Bob Marley nunca foi ‘apenas’ um pacifista!

Por Cynthia Pastor (editora do jornal Opção Entorno)

O filme biográfico em cartaz nos cinemas do país: “One Love”, dirigido por Reinaldo Marcus Green e estrelado por Kingsley Ben-Adir nos mostra um pouco da grande jornada que está por trás da música revolucionária deste profundo rastafári, que foi Bob Marley.

A ideia de que Marley foi um grande “mensageiro do amor” e a sua condecoração pela ONU com a “Medalha da Paz do Terceiro Mundo”, são apenas cenários simpáticos que ocultam os violentos atos da colonização europeia na Jamaica, a miséria daquele país e as questões políticas vividas por seu povo. Bob usou, sim, sua música para abordar questões políticas e sociais, em busca de igualdade e deu voz à sua luta pessoal pelos direitos civis.  “Get Up, Stand Up” é um clássico hino que propõem que os oprimidos se levantem e lutem por seus direitos.

Robert Nesta Marley nasceu em Saint Ann, zona rural jamaicana, fllho de uma jovem camponesa com um capitão branco do exército inglês. Durante sua infância ele ouviu falar pela primeira vez sobre o imperador etíope Haile Selássie,  considerado uma divindade pela religião rastafári, que ele adotou mais tarde em sua juventude e que sempre foi importante na estruturação de seus conceitos políticos, somados à doutrina pan africanista, defendida entre os descendentes dos africanos escravizados que foram levados para a América no século XIX.

Após a morte do pai, em 1955, Bob e sua mãe foram morar na periferia, na comunidade de Kingston. Longe do conforto que o campo lhe proporcionava, o jovem Marley entende as agruras da pobreza de um país colonialista que só veio a se tornar independente em 1962. Vale destacar que, durante os anos 1970, os Estados Unidos promoveram intervenções políticas e a militarização através do financiamento de gangues armadas no país. Ali, em Trenchtown, com este cenário bélico, Bob passa a sentir na pele o que é a violência, o racismo e a chegada da religião em sua vida como uma espécie de redenção.

Foi a experiência em Trenchtown que de, certo modo, moldou sua consciência. As letras que denunciavam exatamente a violência e a desigualdade são oriundas desse período. Posteriormente, já conhecido mundialmente e bem produzido pelos marqueteiros do rico mercado fonográfico, Marley é tido como aquele que professa a fé rastafári com o uso religioso concomitante de cânhamo e a busca da paz mundial. Contudo, o filme não mostra quase nada da revolução intrínseca dentro deste tal discurso considerado “pacifista”.
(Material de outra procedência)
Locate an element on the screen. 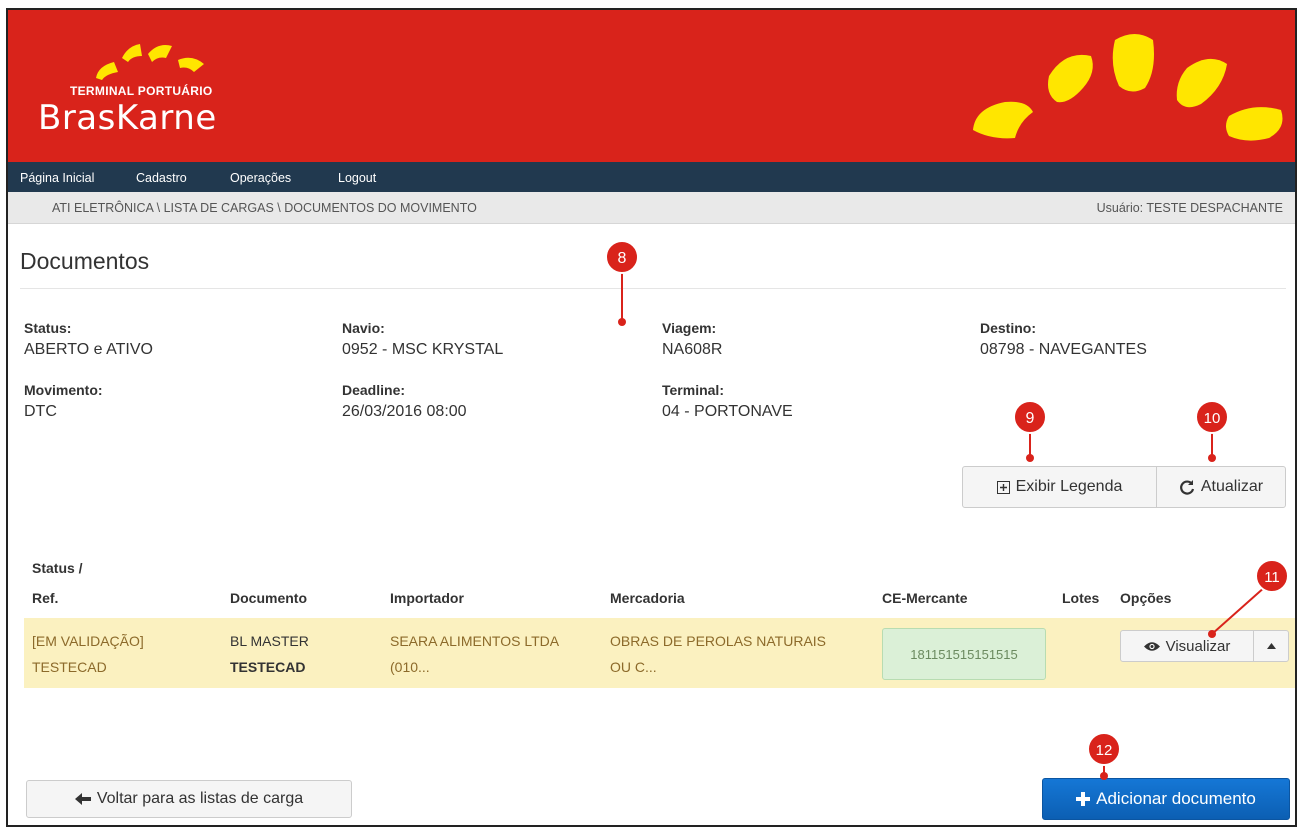 This screenshot has width=1303, height=829. refresh-button: Atualizar is located at coordinates (1221, 487).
É nesse ponto do filme que o roteiro tem tropeços que mereciam ser realmente burilados e acaba por ter um recorte superficial, principalmente no teor político e nas causas que Bob defendia. As questões mais fundamentais do movimento rastafári e a luta pela paz na Jamaica não são abordadas de forma mais profunda, a exemplo de filmes fortes no “deep dive” como Malcolm X (do grande Spike Lee); Marighella (de Wagner Moura) ou Bird (biografia de Charles “BIRD” Parker, dirigido pelo icônico Clint Eastwood), onde a intelectualidade orgânica, a personalidade política legitimada e a construção do mito são muito bem enfatizadas.

Tudo isso tornaria o filme mais impactante na composição das cenas. Porém, há que se destacar entre os pontos marcantes, o atentado que Bob e Rita (mãe de quatro de seus doze filhos e sua companheira até o fim) sofrem, assim como o seu período produtivo durante o exílio consentido, em Londres, que garante uma trilha sonora impecável, com as músicas mais icônicas do músico jamaicano.

Na contramão de sua luta política, a coletânea Legend, lançada após seu falecimento, foi o álbum de reggae mais vendido da história. O grande rastafári morreu em 11 de maio de 1981, aos 36 anos, vítima de um câncer que ele nunca quis tratar. A revolução, de fato, começa dentro de si!